The gold standard for diagnosis of urinary bladder diverticulum rupture is retrograde cystography or CT urography. Foley catheter drainage has become a standard management initially, which improves the patient’s symptoms and normalizes the serum levels of creatinine in cases of urinary bladder rupture [6]. The serum levels of creatinine usually return to a normal range in a short time. Our patient returned to a normal range 16 h after the insertion of a Foley catheter. Definitive treatment for intraperitoneal urinary bladder rupture typically requires surgical repair. Secondary bacterial peritonitis and sepsis is one of the major complications of a ruptured urinary bladder diverticulum with urinary ascites. Clinicians should promptly administer antibiotics to prevent this potential septic complication before the definite repair of the ruptured diverticulum and resolution of urinary ascites.

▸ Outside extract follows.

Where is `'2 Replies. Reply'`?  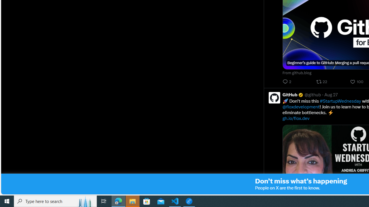 '2 Replies. Reply' is located at coordinates (287, 82).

In conclusion, acute lower abdominal pain with rebound tenderness, difficulty in urination and oliguria should prompt clinicians the suspicion of urinary bladder rupture. Intraperitoneal urine leakage needs to be considered in the presence of acute renal failure, recurrent ascites and an elevated peritoneal fluid creatinine level higher than serum creatinine level. Clinicians should recognize urinary bladder rupture with urinary ascites as early as possible for a timely surgical intervention, minimizing metabolic and septic complications, and best treatment outcome of this potentially catastrophic disease.